Oh, what a book!
The story is starts in the 1970s in Afghanistan and tells the story through the eyes of Amir, the privileged and only son of a rich, widowed, philanthropic landlord. The main crux of the book is Amir's friendship with his servant's son, the devoted and more talented Hassan and his always-under-the-burden-of-expectations relationship with his own Baba. And neither relationship can escape the political upheavals in Afghanistan- first the invasion by Russians and then by the Taliban.
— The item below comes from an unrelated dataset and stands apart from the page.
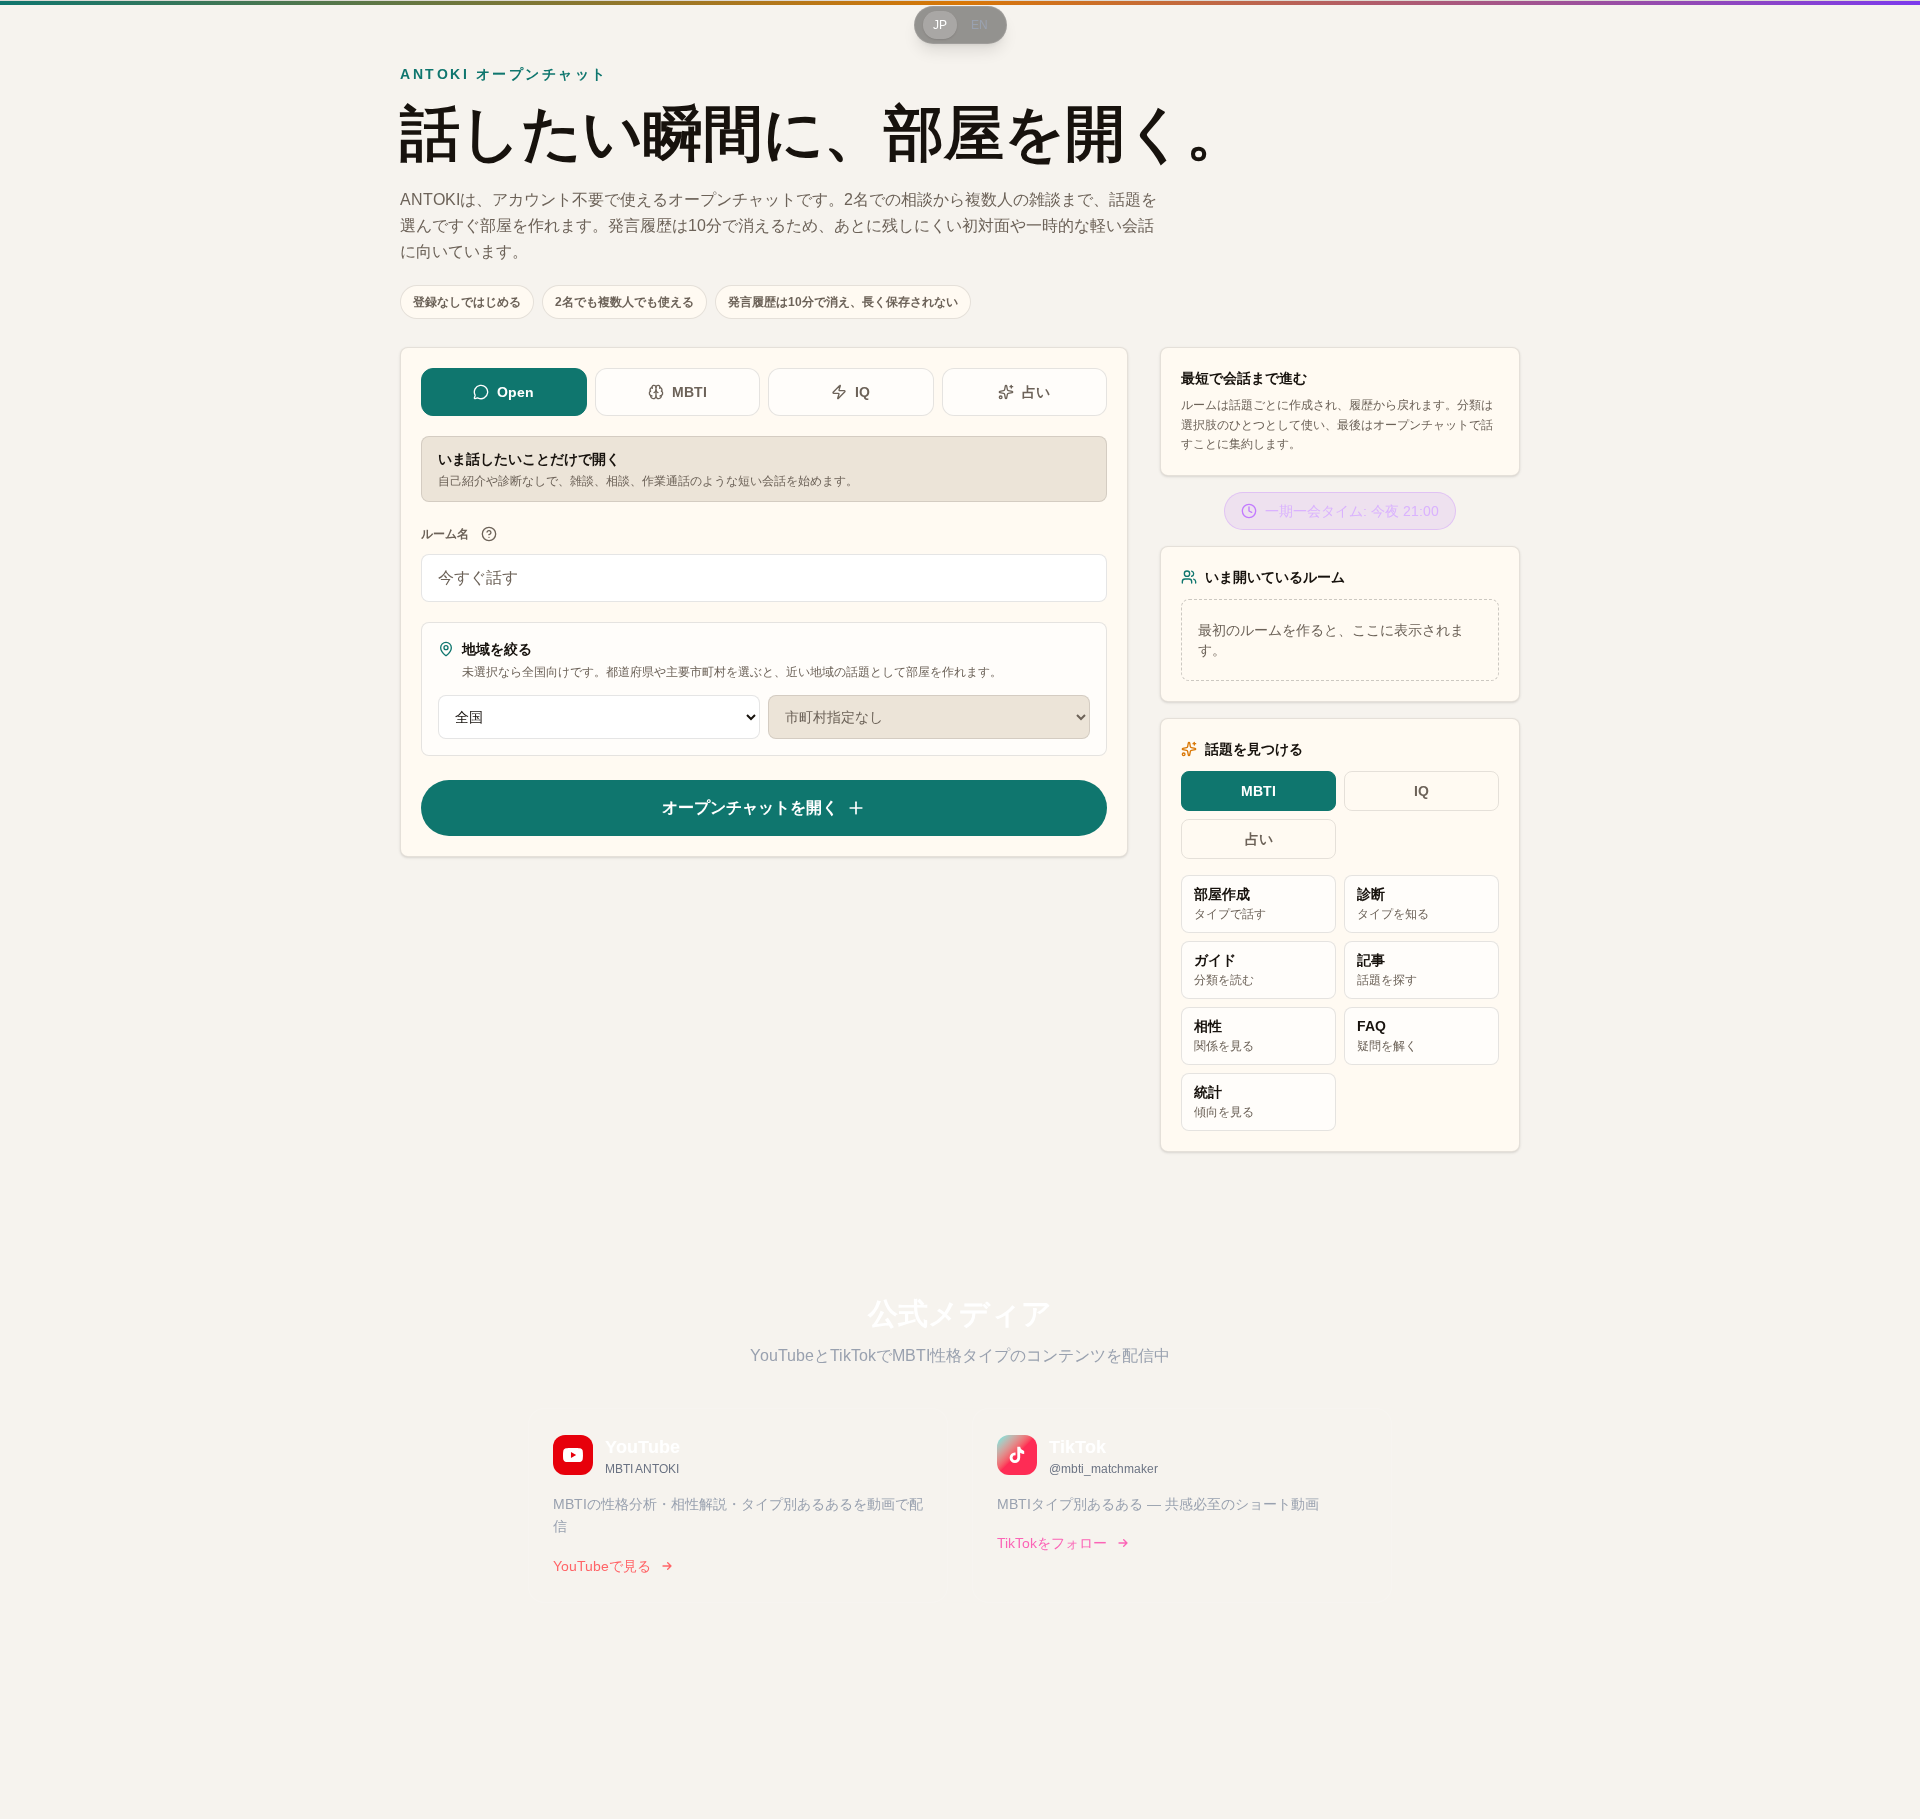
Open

The book is an absolute emotional roller-coaster and one of the best books I have read lately. Hosseni is utterly compelling in his first book (hard to believe considering how well written the book is). The personal relationships between Amir, his Baba and Hassan are beautifully depicted as well and manage to tug at you heart time and again. Interestingly, there are no female leads in the movie and the thankfully, Hosseni does not use the 'love-for-women-changed-the-story' idea (I am tired of how many times poor women are blamed for making or breaking stories).
One of the things that struck me when I read the book was about an unfortunate incident Amir witnesses but doesn't do anything about. I wont give the story away- read for yourself what the incident is but it did leave me thinking for a while. It is interesting how your choice of not doing anything, being mute witnesses to a crime haunt your conscience more than committing the crime itself. Not all of us have the courage to stand up for someone in need and this is the price we pay for it- having a guilty conscience that eats on us for the rest of our life.
Hosseni also manages to present the old-day Afghanistan in a new humane light- one of happiness and peace. It is a shame to read about how power hungry politicians have reduced this once beautiful country to its present-day state of chaos, instability and unhappiness. Mind you, the book doesn't even talk about the plight of Afghan women- I read an article in the Economist about child brides, teen pregnancies and about 80% illiteracy in Afghan women. I still remember the picture of a 11 year old child bride seeing her would-be, well in his 40s husband for the first time on their wedding day (shudder!).
Coming back to the book, this one goes on my 'must read' list. Read it for its mature content, beautiful portrayal of human relationships, Afghanistan and for the emotion than runs throughout the book- hope!